• The task:
Scan the lines below for "chevron"; report the number of lines that contain it, and only that.

··· Given records ···

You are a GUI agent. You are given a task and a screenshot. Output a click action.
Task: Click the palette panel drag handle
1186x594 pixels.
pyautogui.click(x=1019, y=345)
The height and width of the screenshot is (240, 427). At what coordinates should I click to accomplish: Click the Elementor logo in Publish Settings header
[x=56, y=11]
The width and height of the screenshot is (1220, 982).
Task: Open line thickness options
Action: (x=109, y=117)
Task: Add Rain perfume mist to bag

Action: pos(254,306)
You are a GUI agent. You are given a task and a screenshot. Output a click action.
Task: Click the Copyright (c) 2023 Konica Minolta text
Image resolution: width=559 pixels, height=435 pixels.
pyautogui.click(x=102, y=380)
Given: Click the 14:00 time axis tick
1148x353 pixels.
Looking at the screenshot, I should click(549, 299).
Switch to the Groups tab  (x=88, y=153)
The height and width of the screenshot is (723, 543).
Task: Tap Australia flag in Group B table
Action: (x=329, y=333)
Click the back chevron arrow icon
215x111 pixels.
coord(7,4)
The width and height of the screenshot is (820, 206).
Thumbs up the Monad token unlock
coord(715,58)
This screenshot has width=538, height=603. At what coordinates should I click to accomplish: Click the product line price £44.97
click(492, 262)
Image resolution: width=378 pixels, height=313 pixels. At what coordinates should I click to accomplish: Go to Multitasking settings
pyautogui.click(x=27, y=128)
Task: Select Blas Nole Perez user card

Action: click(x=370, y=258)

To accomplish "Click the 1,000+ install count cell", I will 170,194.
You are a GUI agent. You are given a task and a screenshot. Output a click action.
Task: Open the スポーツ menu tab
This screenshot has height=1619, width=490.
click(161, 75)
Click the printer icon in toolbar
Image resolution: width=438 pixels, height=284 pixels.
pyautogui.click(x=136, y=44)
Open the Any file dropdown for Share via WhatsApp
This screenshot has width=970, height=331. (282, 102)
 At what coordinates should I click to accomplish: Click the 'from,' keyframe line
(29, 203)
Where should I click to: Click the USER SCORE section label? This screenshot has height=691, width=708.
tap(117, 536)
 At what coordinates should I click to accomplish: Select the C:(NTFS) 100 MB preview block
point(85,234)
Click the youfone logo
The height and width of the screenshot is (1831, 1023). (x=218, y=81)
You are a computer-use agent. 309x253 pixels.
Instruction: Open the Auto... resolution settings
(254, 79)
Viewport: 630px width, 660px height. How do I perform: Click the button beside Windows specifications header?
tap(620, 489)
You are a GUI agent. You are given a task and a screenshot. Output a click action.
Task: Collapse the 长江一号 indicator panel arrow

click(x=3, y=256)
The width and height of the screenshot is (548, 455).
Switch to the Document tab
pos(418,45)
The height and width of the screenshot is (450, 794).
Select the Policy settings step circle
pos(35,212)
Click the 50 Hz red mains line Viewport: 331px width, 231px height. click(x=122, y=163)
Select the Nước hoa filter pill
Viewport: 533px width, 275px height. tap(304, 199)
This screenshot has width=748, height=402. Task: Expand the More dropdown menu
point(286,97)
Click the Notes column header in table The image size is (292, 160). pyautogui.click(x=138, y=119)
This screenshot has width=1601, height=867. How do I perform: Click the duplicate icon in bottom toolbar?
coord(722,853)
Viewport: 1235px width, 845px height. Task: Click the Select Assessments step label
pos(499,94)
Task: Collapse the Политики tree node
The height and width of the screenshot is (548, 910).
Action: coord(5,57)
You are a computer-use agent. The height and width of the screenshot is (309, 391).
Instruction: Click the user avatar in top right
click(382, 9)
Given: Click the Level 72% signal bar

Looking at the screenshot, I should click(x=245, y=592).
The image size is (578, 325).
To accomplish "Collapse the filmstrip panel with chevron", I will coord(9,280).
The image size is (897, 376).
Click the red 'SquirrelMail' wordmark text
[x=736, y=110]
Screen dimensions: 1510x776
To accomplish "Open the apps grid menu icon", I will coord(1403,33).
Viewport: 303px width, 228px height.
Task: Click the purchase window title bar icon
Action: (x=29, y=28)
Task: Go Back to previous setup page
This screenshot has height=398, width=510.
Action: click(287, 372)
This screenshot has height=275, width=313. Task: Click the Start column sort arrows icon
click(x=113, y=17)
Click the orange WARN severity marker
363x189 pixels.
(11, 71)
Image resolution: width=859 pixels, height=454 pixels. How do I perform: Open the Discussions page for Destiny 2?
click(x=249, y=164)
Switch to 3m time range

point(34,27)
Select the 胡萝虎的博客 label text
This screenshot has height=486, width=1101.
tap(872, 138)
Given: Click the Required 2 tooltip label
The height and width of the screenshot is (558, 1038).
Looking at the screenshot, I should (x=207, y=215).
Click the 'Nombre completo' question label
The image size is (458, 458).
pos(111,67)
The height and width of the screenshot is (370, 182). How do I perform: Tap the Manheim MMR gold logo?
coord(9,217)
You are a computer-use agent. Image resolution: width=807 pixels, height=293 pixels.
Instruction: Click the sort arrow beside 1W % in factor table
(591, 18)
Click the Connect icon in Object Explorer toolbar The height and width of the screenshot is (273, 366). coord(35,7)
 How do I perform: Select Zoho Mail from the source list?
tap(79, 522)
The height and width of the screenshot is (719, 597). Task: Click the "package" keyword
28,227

···

• Exercise solution:
2